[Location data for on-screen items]
[start]

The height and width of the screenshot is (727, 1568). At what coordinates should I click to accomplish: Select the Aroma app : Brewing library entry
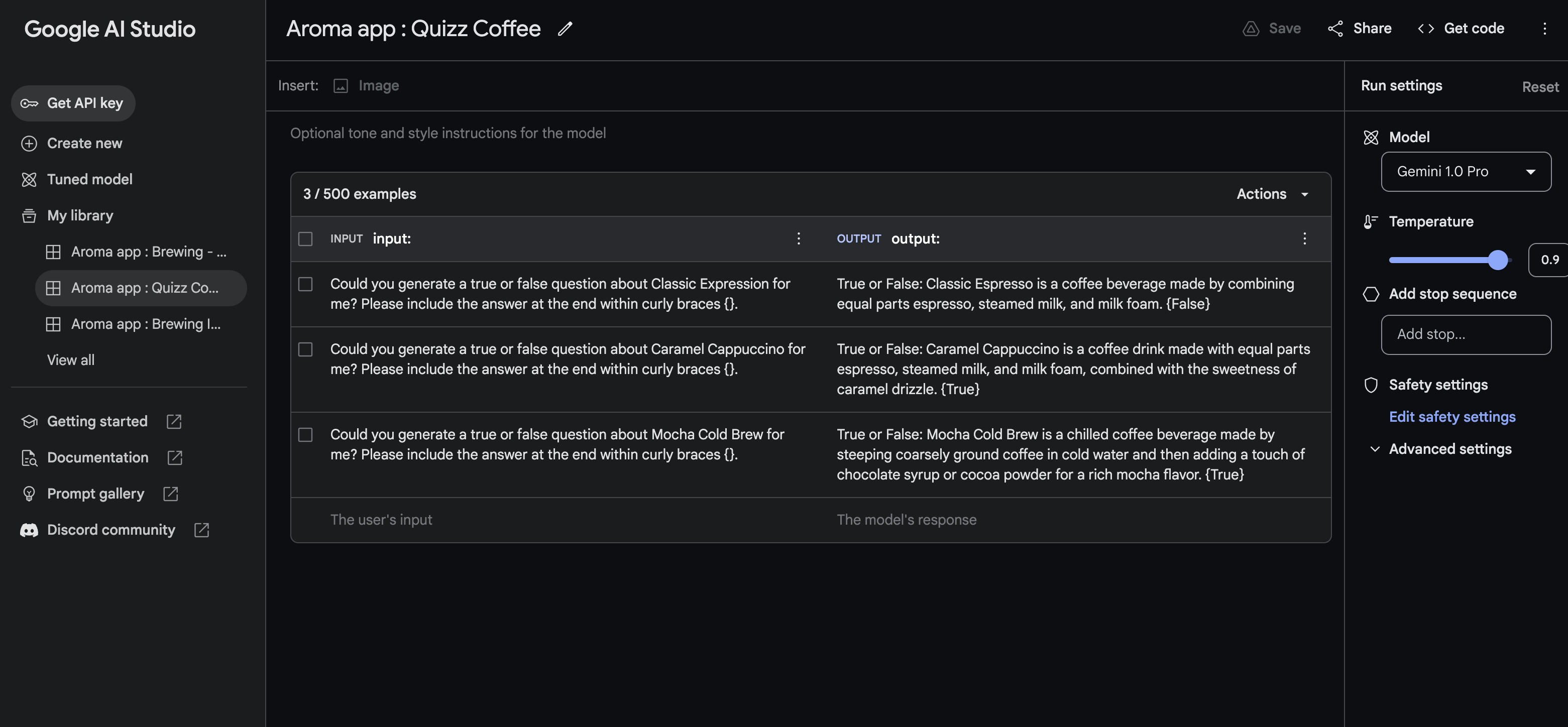[x=148, y=251]
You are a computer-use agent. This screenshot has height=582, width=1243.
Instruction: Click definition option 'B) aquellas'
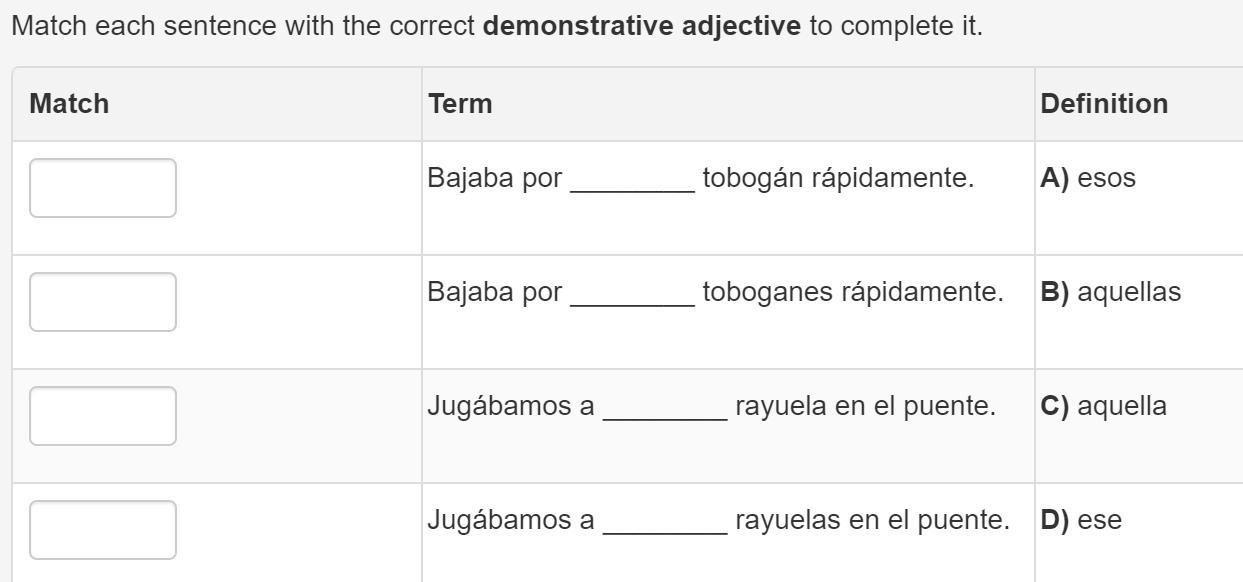pos(1110,293)
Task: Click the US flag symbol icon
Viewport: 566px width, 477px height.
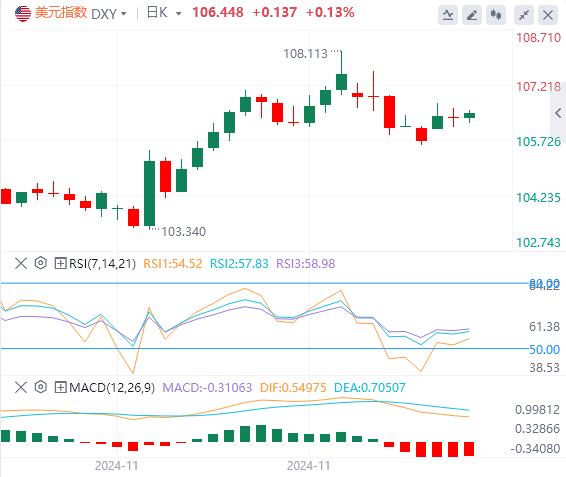Action: pyautogui.click(x=23, y=14)
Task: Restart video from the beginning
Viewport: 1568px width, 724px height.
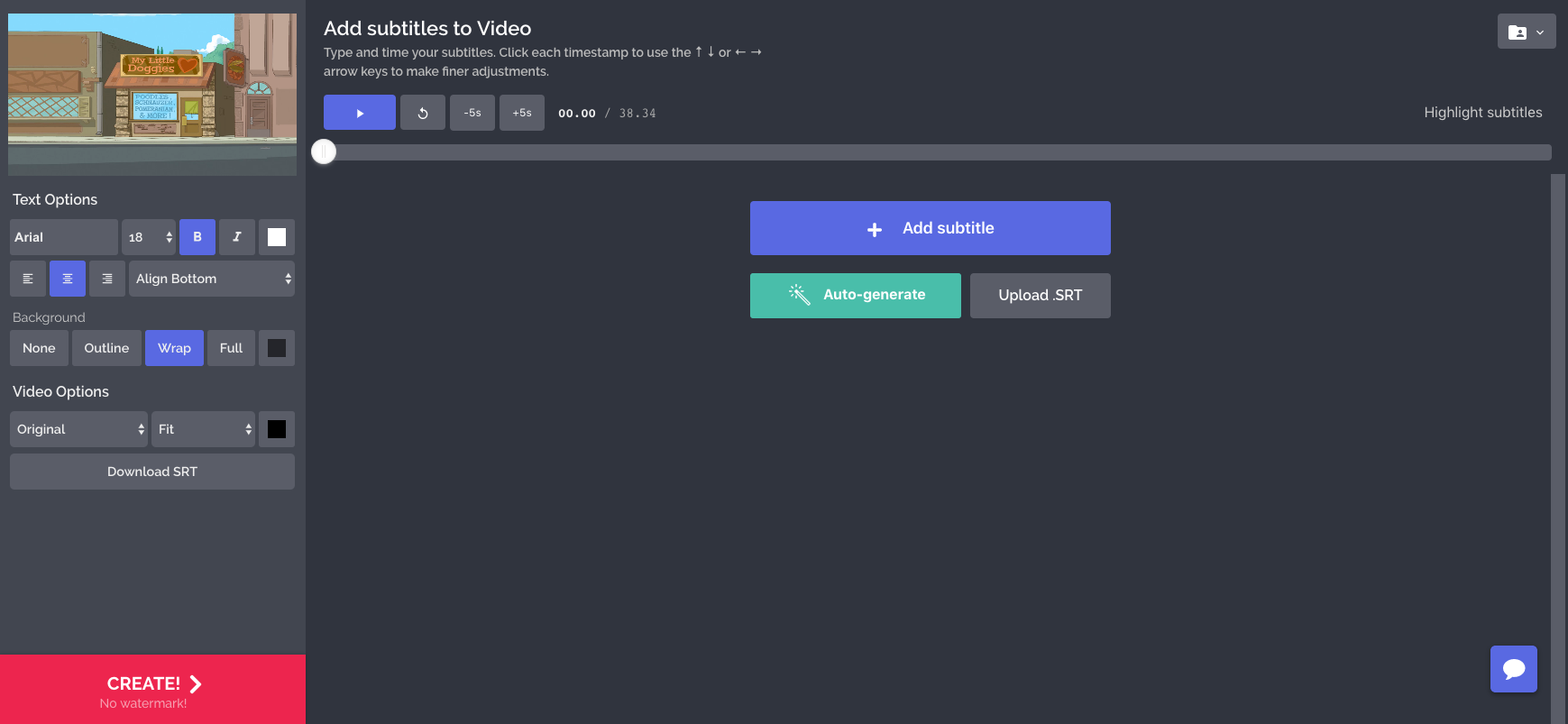Action: pos(422,113)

[end]

Render every line of the data above as a Markdown table with a Row column holding the row number and a Line column holding the line, skipping blank lines. Leave the pictures out of the table.

| Row | Line |
|---|---|
| 1 | The height and width of the screenshot is (727, 1568). At what coordinates should I click to accomplish: Select the Aroma app : Brewing library entry |
| 2 | [x=148, y=251] |
| 3 | You are a computer-use agent. This screenshot has height=582, width=1243. |
| 4 | Instruction: Click definition option 'B) aquellas' |
| 5 | pos(1110,293) |
| 6 | Task: Click the US flag symbol icon |
| 7 | Viewport: 566px width, 477px height. |
| 8 | Action: pyautogui.click(x=23, y=14) |
| 9 | Task: Restart video from the beginning |
| 10 | Viewport: 1568px width, 724px height. |
| 11 | Action: pos(422,113) |